◆ Directions:
Gather every line from the entries below that includes "computer".

[Stored items]
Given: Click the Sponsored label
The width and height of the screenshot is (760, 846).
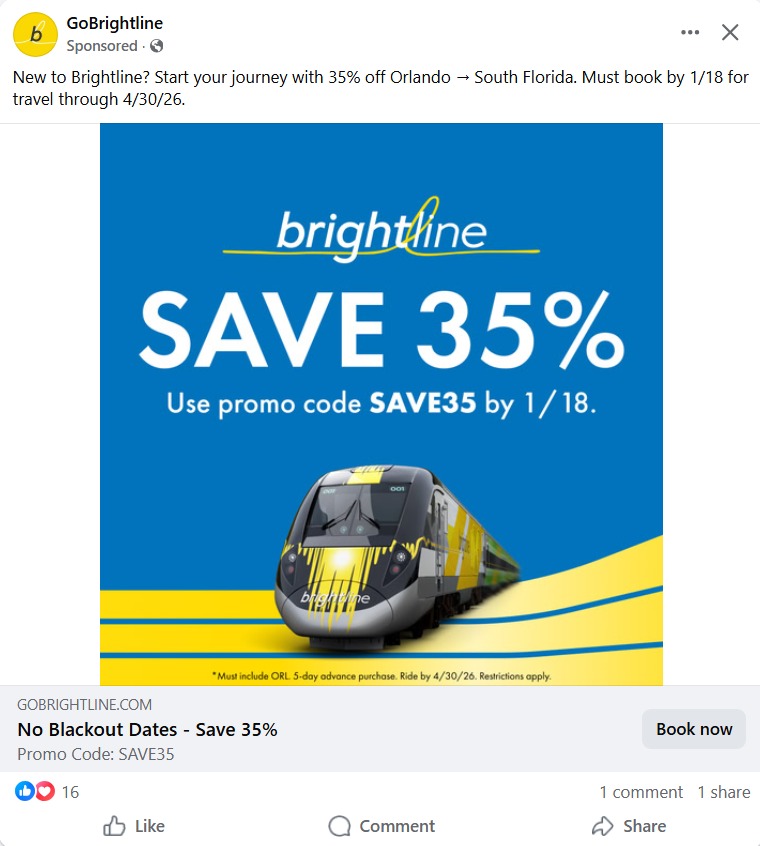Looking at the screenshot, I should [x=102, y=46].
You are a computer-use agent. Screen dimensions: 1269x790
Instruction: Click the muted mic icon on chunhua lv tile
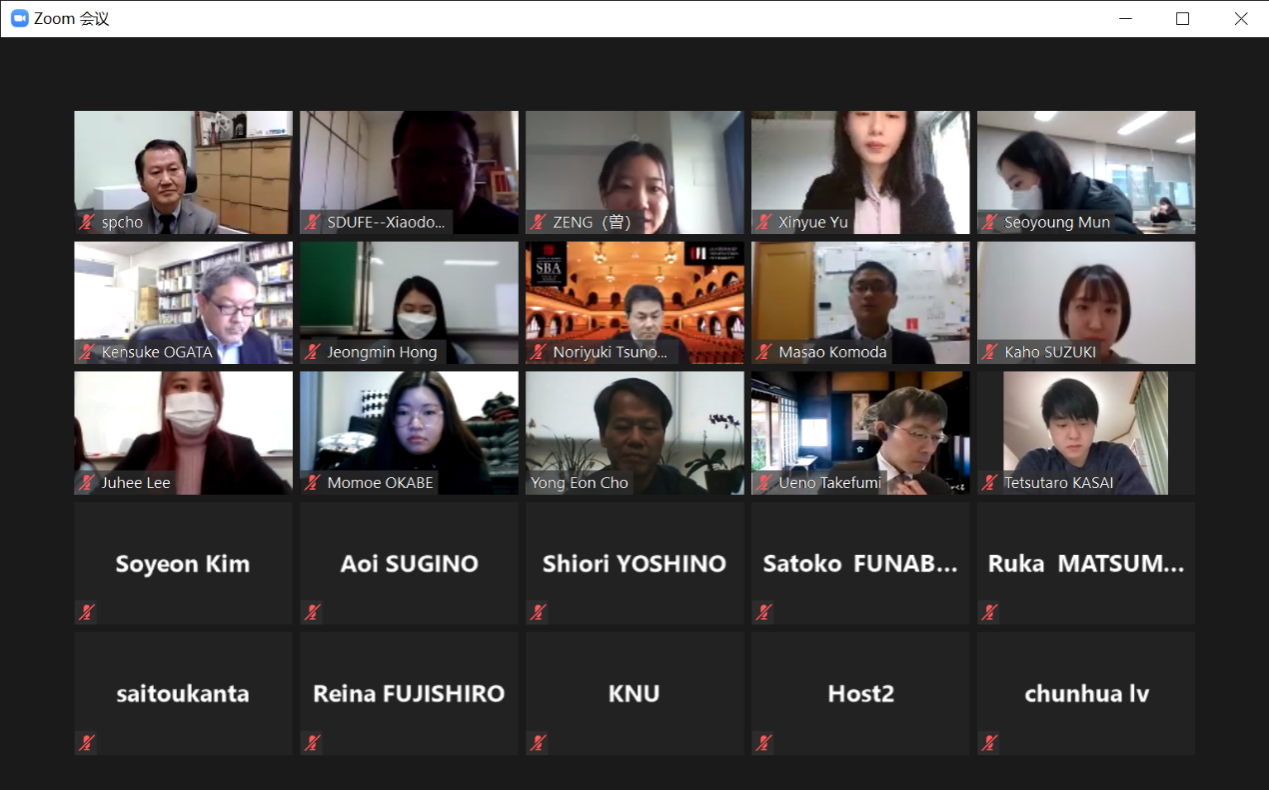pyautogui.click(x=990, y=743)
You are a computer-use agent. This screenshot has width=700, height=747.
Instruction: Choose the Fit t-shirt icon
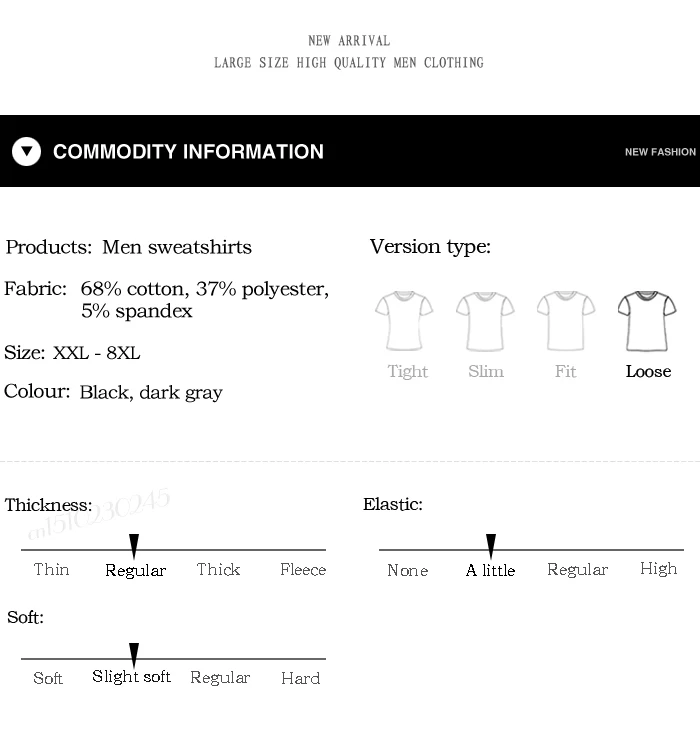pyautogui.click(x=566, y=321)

◆ Written response:
You are a computer-use agent. Screen dimensions: 1269x790
You are a computer-use agent. This screenshot has width=700, height=747.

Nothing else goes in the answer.